Putting aside the more niche graphics concerns, the bigger question mark looming over the new Mac mini is whether it can still serve the needs of budget Mac users while also fulfilling Apple’s desired vision of it as a professional-grade “workhorse,” as it’s marketed on the company’s website. The answer is a definitive no, it would seem. It’s safe to say this computer is no longer “budget” by any reasonable definition of the word. It’s only a “budget” Apple product because it starts out a few hundred dollars less than the company’s flagship iPhone, and because it’s the only Mac you can buy brand-new that carries a three-digit price tag.
Once upon a time, the Mac mini was a way to get Apple’s desktop software on the cheap, if you only cared really about browsing the web, managing files and media, and enjoying the cross-platform benefits of using macOS and iOS. The new Mac mini demands you treat it like a proper computer, with a price to match, and that will understandably push some percentage of old mini owners toward settling for a Chromebook or simply an iPad for most at-home computing needs.

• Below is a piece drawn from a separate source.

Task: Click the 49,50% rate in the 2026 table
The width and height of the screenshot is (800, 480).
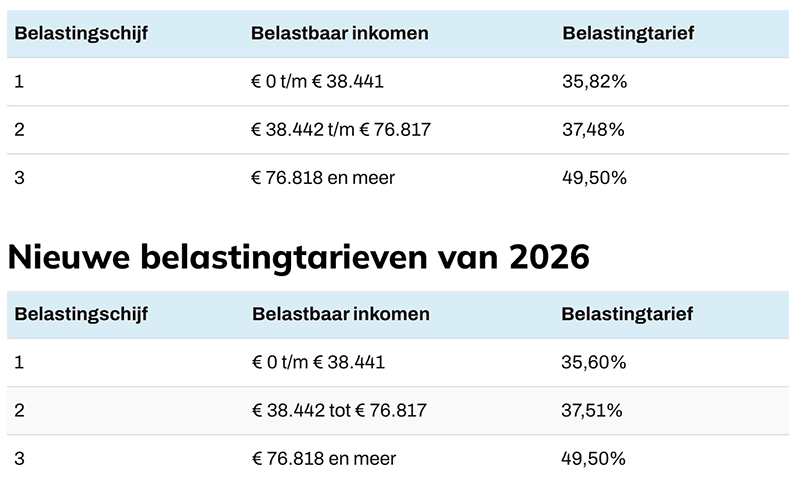Action: [x=594, y=459]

That doesn’t mean you shouldn’t buy this machine, especially if you really do want a clean and uncluttered home workstation with a full mouse and keyboard setup. This device is powerful, compact, and everything a power user would want the Mac mini to be. Plus, it gives you the freedom to buy the peripherals you want at the price you’re comfortable with, so long as you’re okay starting at that $799 base price and shelling out for more speed, memory, and storage. For a certain type of Mac user, myself included, the new Mac mini strikes a solid balance. But it’s no longer the budget machine so many fell in love with.